• Given records:
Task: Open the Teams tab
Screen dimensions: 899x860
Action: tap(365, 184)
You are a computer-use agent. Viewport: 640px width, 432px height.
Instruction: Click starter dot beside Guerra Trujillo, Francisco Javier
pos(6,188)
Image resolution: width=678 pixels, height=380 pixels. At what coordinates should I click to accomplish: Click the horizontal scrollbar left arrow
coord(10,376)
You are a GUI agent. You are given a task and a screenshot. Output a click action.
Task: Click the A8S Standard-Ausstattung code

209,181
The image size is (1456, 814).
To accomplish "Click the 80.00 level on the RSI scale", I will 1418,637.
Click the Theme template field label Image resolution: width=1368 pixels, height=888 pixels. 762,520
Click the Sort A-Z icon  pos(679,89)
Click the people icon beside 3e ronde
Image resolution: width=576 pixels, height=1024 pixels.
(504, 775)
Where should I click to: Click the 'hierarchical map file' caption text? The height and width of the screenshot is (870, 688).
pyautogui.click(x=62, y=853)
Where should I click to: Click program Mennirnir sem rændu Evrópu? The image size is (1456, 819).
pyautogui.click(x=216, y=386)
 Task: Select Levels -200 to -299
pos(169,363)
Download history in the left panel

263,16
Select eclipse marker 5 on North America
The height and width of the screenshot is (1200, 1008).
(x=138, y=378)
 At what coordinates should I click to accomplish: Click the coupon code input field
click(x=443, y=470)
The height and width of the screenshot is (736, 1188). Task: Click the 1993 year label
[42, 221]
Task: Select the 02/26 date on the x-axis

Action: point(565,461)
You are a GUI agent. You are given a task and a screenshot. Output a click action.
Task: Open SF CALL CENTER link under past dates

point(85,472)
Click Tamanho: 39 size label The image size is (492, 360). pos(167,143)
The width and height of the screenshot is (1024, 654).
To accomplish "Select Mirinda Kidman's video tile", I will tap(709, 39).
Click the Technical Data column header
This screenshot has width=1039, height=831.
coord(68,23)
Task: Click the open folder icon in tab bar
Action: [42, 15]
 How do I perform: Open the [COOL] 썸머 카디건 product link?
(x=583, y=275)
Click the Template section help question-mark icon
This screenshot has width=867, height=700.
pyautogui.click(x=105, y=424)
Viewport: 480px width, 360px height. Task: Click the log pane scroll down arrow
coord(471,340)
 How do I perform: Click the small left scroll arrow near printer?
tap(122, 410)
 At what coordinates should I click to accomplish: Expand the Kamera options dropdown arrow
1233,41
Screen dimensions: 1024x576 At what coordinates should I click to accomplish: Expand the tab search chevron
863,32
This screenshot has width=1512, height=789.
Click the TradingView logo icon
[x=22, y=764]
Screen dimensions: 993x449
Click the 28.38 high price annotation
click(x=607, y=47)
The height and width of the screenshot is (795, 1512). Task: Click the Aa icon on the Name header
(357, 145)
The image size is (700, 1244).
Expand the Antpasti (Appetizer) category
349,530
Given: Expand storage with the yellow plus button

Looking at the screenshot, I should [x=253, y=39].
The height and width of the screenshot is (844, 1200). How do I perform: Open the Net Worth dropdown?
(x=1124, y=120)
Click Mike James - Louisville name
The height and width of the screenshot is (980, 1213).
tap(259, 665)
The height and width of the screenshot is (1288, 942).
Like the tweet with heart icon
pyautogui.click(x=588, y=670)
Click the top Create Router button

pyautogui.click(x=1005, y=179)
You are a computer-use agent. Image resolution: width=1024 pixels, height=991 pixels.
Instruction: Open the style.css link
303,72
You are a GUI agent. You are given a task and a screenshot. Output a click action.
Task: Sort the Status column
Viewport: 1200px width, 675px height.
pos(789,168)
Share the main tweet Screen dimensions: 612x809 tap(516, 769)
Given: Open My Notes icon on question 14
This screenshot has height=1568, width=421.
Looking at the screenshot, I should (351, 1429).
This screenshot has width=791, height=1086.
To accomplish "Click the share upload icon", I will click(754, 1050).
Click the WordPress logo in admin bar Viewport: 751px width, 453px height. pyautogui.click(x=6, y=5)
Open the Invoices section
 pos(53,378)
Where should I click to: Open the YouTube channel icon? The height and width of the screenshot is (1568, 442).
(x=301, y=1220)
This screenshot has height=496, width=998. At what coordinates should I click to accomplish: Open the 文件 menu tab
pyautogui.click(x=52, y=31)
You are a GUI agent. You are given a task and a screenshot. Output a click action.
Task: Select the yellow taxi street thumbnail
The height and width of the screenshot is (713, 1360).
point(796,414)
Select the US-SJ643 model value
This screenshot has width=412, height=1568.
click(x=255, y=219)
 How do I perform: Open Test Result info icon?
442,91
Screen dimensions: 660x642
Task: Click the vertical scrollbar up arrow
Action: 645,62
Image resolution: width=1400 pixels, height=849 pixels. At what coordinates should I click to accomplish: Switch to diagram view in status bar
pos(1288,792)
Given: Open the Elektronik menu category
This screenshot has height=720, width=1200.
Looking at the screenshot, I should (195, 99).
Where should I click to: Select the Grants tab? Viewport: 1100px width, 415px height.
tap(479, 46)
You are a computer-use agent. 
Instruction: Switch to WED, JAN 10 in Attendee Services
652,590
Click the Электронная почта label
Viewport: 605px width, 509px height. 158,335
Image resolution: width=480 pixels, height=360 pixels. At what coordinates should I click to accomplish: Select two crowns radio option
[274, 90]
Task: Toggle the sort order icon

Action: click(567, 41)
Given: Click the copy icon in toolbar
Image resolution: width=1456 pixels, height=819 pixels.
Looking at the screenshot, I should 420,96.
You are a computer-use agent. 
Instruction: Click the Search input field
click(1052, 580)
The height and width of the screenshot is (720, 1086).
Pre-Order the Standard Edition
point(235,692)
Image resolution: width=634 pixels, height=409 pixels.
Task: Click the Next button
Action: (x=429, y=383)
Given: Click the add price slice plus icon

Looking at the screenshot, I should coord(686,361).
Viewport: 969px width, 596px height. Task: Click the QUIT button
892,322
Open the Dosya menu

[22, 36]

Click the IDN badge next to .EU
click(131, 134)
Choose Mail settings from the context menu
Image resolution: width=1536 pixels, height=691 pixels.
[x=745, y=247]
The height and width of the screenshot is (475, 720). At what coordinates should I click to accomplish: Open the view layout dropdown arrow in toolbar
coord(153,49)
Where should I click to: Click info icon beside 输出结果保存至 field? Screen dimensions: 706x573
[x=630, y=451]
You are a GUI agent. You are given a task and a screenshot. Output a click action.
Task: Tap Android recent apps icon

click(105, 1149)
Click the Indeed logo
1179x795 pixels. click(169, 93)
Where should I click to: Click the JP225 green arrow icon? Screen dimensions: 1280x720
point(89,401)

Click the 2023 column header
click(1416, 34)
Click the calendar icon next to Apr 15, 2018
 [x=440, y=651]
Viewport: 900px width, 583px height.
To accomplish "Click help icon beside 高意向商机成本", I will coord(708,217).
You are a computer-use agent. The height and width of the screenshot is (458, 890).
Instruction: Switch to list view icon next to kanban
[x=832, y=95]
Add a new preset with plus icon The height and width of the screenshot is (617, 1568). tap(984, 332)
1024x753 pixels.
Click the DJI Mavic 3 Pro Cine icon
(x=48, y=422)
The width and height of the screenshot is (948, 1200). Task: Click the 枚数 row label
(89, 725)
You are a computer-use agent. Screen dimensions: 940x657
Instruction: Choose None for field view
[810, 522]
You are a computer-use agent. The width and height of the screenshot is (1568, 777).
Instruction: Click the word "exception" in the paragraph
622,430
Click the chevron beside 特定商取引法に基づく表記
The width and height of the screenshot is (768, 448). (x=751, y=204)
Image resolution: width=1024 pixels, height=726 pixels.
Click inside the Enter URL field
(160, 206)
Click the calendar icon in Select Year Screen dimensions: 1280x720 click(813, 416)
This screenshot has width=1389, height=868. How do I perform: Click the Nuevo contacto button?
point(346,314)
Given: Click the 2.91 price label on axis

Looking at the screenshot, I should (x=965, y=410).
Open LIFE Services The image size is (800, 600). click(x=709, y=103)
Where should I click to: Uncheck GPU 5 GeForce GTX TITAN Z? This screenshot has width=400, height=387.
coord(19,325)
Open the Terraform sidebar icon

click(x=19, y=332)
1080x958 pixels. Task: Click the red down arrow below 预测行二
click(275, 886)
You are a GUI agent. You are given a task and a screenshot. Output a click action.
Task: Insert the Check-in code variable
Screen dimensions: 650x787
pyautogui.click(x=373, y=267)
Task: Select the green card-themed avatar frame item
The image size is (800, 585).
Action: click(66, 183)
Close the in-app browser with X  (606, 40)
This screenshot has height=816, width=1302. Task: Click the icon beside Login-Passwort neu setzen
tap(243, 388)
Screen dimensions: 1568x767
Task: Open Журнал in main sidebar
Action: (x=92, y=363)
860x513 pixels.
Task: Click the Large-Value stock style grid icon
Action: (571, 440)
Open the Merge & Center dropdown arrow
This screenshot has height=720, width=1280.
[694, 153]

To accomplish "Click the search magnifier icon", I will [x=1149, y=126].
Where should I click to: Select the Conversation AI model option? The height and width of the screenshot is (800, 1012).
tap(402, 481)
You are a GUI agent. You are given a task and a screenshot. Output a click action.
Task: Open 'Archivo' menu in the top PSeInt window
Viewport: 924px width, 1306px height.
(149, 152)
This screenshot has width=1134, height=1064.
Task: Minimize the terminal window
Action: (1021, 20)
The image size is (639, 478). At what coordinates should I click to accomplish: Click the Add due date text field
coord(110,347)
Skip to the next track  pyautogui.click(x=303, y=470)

• Exercise brief: Scan the records above for the lines holding "Click inside the Enter URL field" and "Close the in-app". Transcribe those two and every line between them word for word, and no others.

• Output:
Click inside the Enter URL field
(160, 206)
Click the calendar icon in Select Year Screen dimensions: 1280x720 click(813, 416)
This screenshot has width=1389, height=868. How do I perform: Click the Nuevo contacto button?
point(346,314)
Given: Click the 2.91 price label on axis

Looking at the screenshot, I should (x=965, y=410).
Open LIFE Services The image size is (800, 600). click(x=709, y=103)
Where should I click to: Uncheck GPU 5 GeForce GTX TITAN Z? This screenshot has width=400, height=387.
coord(19,325)
Open the Terraform sidebar icon

click(x=19, y=332)
1080x958 pixels. Task: Click the red down arrow below 预测行二
click(275, 886)
You are a GUI agent. You are given a task and a screenshot. Output a click action.
Task: Insert the Check-in code variable
Screen dimensions: 650x787
pyautogui.click(x=373, y=267)
Task: Select the green card-themed avatar frame item
The image size is (800, 585).
Action: click(66, 183)
Close the in-app browser with X  (606, 40)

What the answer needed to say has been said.